- **Texto apresentado**:
■ ■ ■ ■ ■ ■ ■

Acabei de ler uma matéria no UOL, contando a aventura de um casal de criativos de Manaus que resolveu trabalhar em “road-office”. Ou seja, mulher e marido pediram demissão das agências em que trabalhavam e passaram a viver de frilas, enquanto viajavam. Estão há cinco anos nessa vida e só precisaram dar uma interrompida por conta da pandemia. Tirando a pandemia, é uma notícia alvissareira.

Principalmente, se considerarmos que os clientes parecem bastante satisfeitos com o trabalho que eles vêm prestando. É agradavelmente curioso saber, por exemplo, que durante a temporada de Black Friday, eles tiveram de permanecer 28 dias em Ushuaia, no extremo sul da Argentina, por conta do volume de trabalho.

E passaram a cumprir a rotina de se dedicar aos jobs de segunda a sexta e fazer trilhas no fim de semana. Perfeito. O que os levou a tomar a decisão de abandonar o padrão convencional de exercer a profissão de criativos foi exatamente a falta de criatividade que o padrão convencional do ambiente de trabalho oferece. Estão certos.

As sedes das agências e suas rotinas funcionais são de uma pobreza criativa e de uma mesmice escandalosas; aliás, piores ficam quanto mais “descolados” tentam ser. Nada mais padrão do que a arquitetura e a decoração das agências tidas como up-to-date. É pura imitação. Tudo virou uma enorme paisagem artificial recheada de referências. Enjoativo. Absolutamente não-inspirador, por estar permanentemente lembrando padrões e estilos recorrentes, datados, numa impostura incompatível com o estímulo criativo. Mas o problema não é só esse.

Além da repetição visual exaustiva, temos os comportamentos não menos referenciados, não menos repetitivos e não menos exaustivos. As mesmas piadas, os mesmo termos, as mesmas atitudes, as mesmas críticas, as mesmas dúvidas, os mesmos receios, os mesmos conflitos, a mesma previsibilidade. Todos os dias, por pelo menos 12 horas, uma avassaladora tensão. Uma repetição cotidiana e emburrecedora no exercício da vida. Um verdadeiro assassinato de vocações. Trabalhar deixou de ser uma prazerosa prática do talento para se tornar um teste cruel de resistência psicológica à contradição.

■ ■ ■ ■ ■ ■ ■

- **Tarefa 1**: Segundo o texto sobre o road-office, por que o casal decidiu abandonar o padrão convencional de exercer a profissão de criativos? Explique em uma a três frases.
- **Tarefa 2**: Continue o texto sobre o road-office a partir da última frase apresentada.
As linhas a seguir provêm de outra fonte.

[Dados de origem]
■ ■ ■ ■ ■ ■ ■

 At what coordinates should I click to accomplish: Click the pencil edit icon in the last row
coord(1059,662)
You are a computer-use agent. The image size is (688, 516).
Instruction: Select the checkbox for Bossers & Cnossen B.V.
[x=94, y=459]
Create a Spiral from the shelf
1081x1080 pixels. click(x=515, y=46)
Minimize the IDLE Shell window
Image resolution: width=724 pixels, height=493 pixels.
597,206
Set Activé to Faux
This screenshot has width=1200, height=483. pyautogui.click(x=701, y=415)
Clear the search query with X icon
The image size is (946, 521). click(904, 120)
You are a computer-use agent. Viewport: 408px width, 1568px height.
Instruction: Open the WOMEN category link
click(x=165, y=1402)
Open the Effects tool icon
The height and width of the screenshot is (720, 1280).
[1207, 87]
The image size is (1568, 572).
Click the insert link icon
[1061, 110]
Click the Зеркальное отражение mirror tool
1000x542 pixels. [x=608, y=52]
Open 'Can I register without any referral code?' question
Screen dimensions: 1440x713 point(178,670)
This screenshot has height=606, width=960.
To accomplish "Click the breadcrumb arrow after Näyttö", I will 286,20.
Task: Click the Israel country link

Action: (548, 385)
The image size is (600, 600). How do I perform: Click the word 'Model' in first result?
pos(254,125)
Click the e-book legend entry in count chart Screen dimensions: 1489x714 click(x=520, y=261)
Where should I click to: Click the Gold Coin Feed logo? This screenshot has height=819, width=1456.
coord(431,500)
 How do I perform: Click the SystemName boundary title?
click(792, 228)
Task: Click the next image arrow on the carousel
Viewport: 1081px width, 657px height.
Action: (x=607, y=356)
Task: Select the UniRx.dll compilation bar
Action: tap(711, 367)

■ ■ ■ ■ ■ ■ ■

- **Resposta 1**: O casal tomou essa decisão por causa da falta de criatividade que o padrão convencional do ambiente de trabalho oferece.

- **Resposta 2**:
Uma fábrica de neuróticos. Uma prisão sem grades, mas suficientemente estimuladora de inseguranças para que poucos se atrevam a deixá-la. O casal de Manaus se torna emblemático porque continua com muitos jobs e ganhando dinheiro suficiente para viver como escolheu viver.

O que demonstra que o sucesso do criativo não depende da conformidade com um conjunto de referências a que nos obrigam a adotar – a imperativa ambientação das agências, o “idioma” dos enturmados, os endereços a serem frequentados, a convivência influente etc.

Fica demonstrada uma absoluta obviedade: quanto mais diversificada a nossa vivência, mais excitaremos a nossa criatividade. Torço para que o advento dessa pandemia, maldito sob todos os aspectos, sirva pelo menos para acordarmos para o absurdo da “coisa certa” instituída. E comecemos a adotar a liberdade necessária para que o pensamento criativo flua sem os escaninhos das referências, que só servem para sugar a nossa energia e esgotar a nossa paciência.